The annual cost calculations for tofersen are for the drug only and do not include any costs related to administration, which could be substantial given its intrathecal delivery method. These costs, along with logistical challenges of any scaled-up implementation of therapeutics with that method of administration, could pose a challenge for ALS centers in the future.
“We are fortunate in a sense in that this patient population is small, but we do have other intrathecal treatments in the pipeline that are aimed at all patients. If any of them are successful and we start doing significantly more of these, at some point it could completely overwhelm our ability to do that many injections,” Dr. Ladha said. “We don't have a real plan for that yet.”
Multidisciplinary ALS centers are already overburdened because the approval process for treating patients with any of the newer agents requires a lot of staff hours. “We already see that with Relyvrio and Radicava,” Dr. Ladha said, “and with an intrathecal procedure, these challenges will be multiplied. Scheduling those procedures takes a lot of time and is not really reimbursed well by payors, so costs to the centers will be high.”
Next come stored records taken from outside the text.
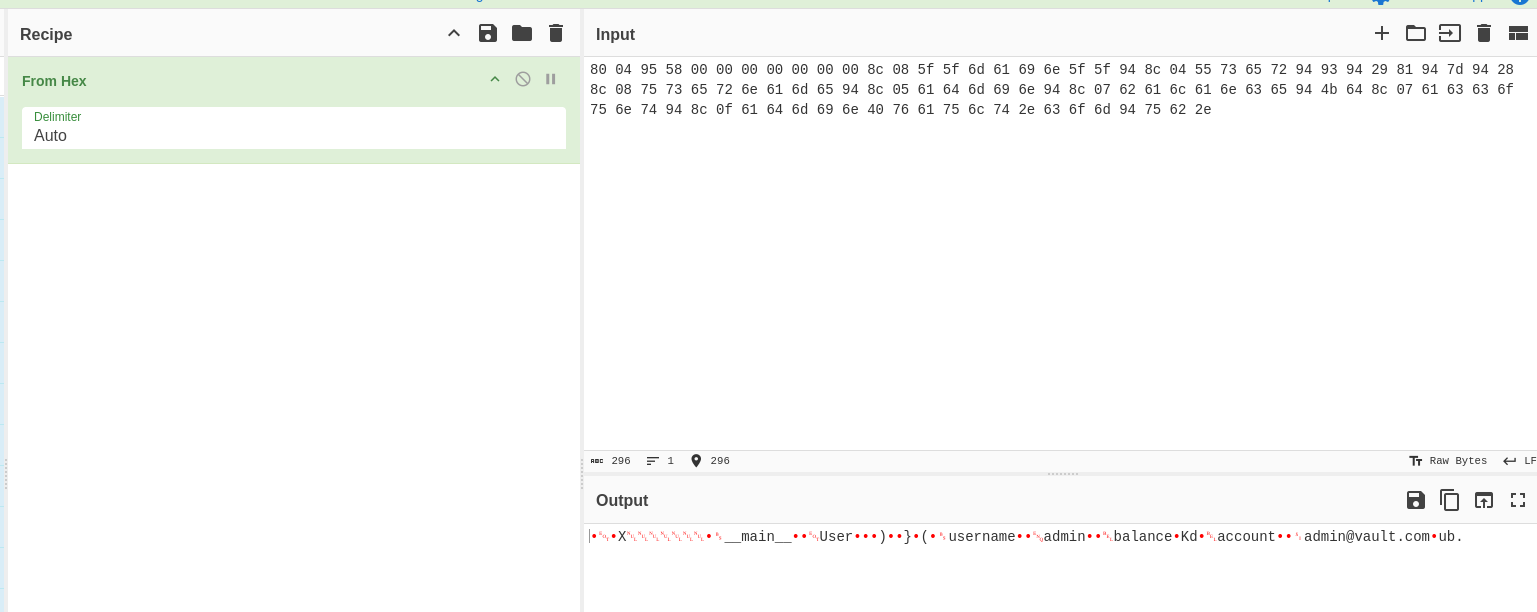Viewport: 1537px width, 612px height.
Task: Add a new input tab
Action: point(1382,33)
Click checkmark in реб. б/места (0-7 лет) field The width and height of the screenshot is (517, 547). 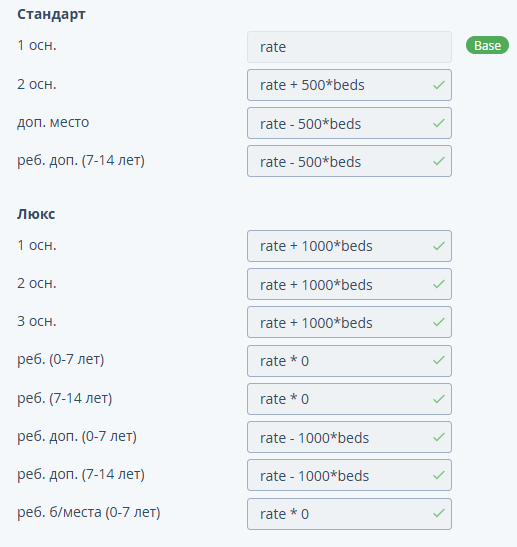pos(439,513)
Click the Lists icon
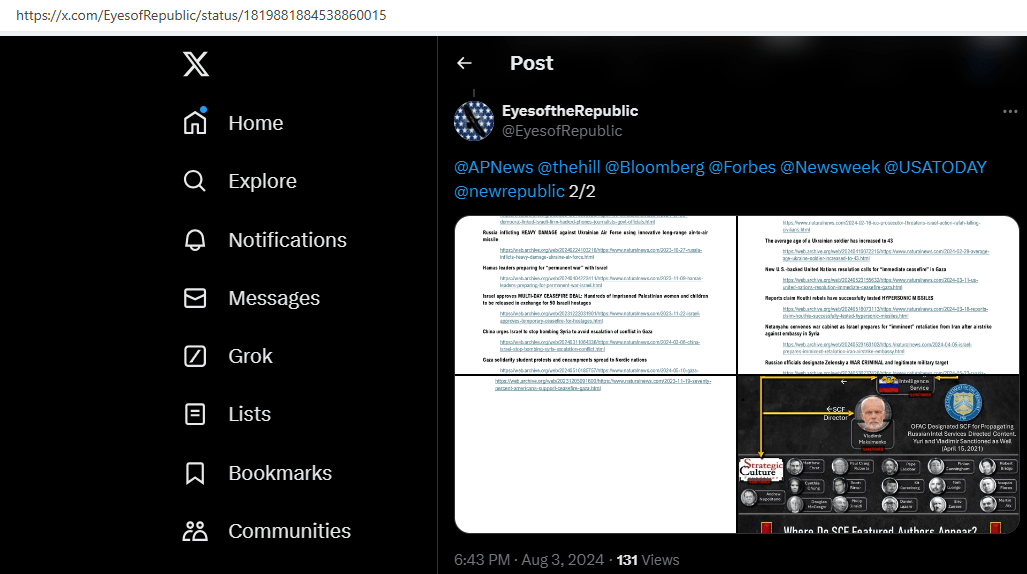1027x574 pixels. pyautogui.click(x=195, y=414)
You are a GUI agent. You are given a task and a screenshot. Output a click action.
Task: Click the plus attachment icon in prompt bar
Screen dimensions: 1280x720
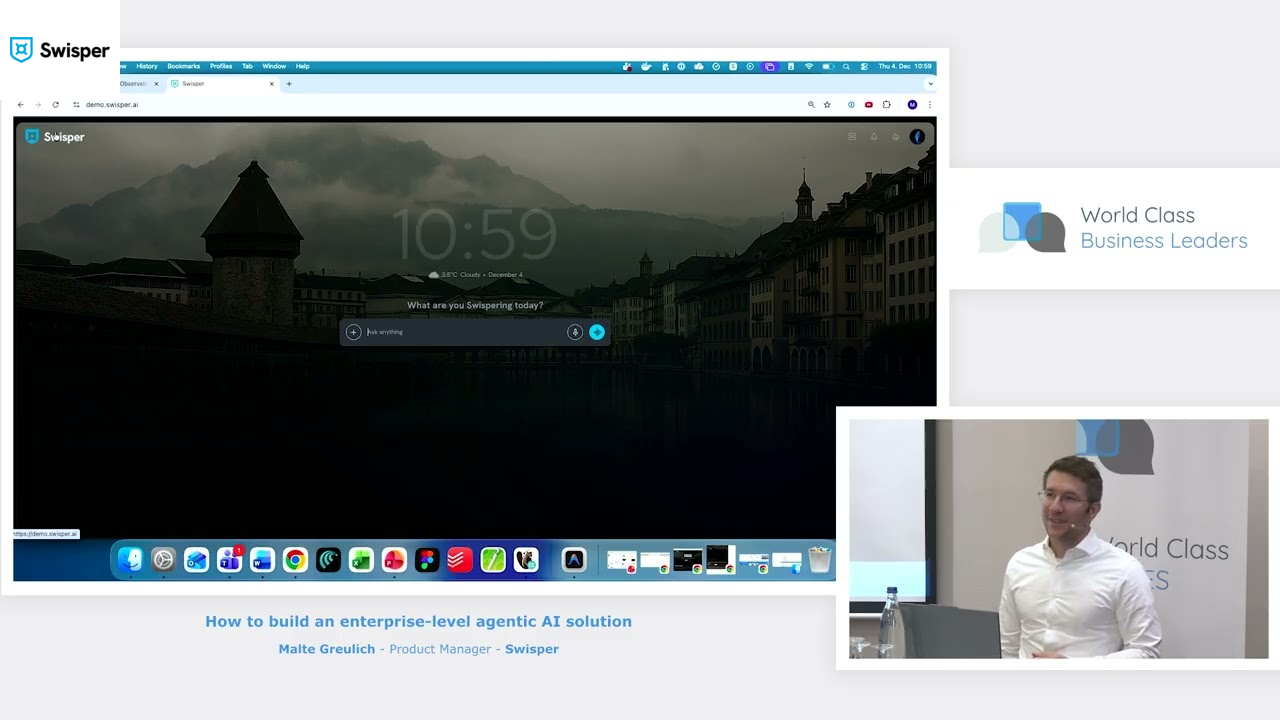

With funding from drugmaker Amylyx, a number of ALS neurologists, including Dr. Ladha, have worked with a lobbying firm to push for adoption of legislation that would revamp the Medicare reimbursement system for multidisciplinary ALS centers by creating a supplemental, facility-based payment to qualified facilities. The AAN supports the legislation, which Reps. Jan Schakowsky (IL-09), Mike Quigley (IL-05), Brian Fitzpatrick (PA-01), and Jason Crow (CO-06) introduced in the US House of Representatives in December 2022.
Positive Signs for the Future
Although tofersen treats a very small percentage of people with ALS (estimated by the Centers for Disease Control and Prevention to be fewer than 500 people in the US today), experts agree that the approval also holds promise for patients with other forms of ALS.
“If the extension trials confirm tofersen's efficacy for SOD1 ALS, that would be proof of principle that antisense oligonucleotide therapy is effective in this disease and could be applied to other forms of ALS as well,” Dr. Berth said.
Indeed, two promising trials underway are assessing the efficacy of antisense oligonucleotide therapies in sporadic ALS, Dr. Berth said. “This is now a bona fide class of drugs that we are now learning how to use, and what we have learned and continue to learn from the tofersen study—as well as from other antisense oligonucleotide successes, such as nusinersen for spinal muscular atrophy—will help us more rapidly advance the field.”
“There is a lot of hope and excitement out there that this drug may have a meaningful impact for people with this rare genetic form of ALS,” Dr. Goutman said. “We as a field are hopeful that this is just the first in a line of drugs that can target the underlying genetic mechanisms of this disease.”
Disclosures
Dr. Oskarsson has received consulting fees for Columbia University from Tsumura Inc., MediciNova, Biogen, Amylyx, and Mitsubishi. Drs. Berth and Goutman had no disclosures.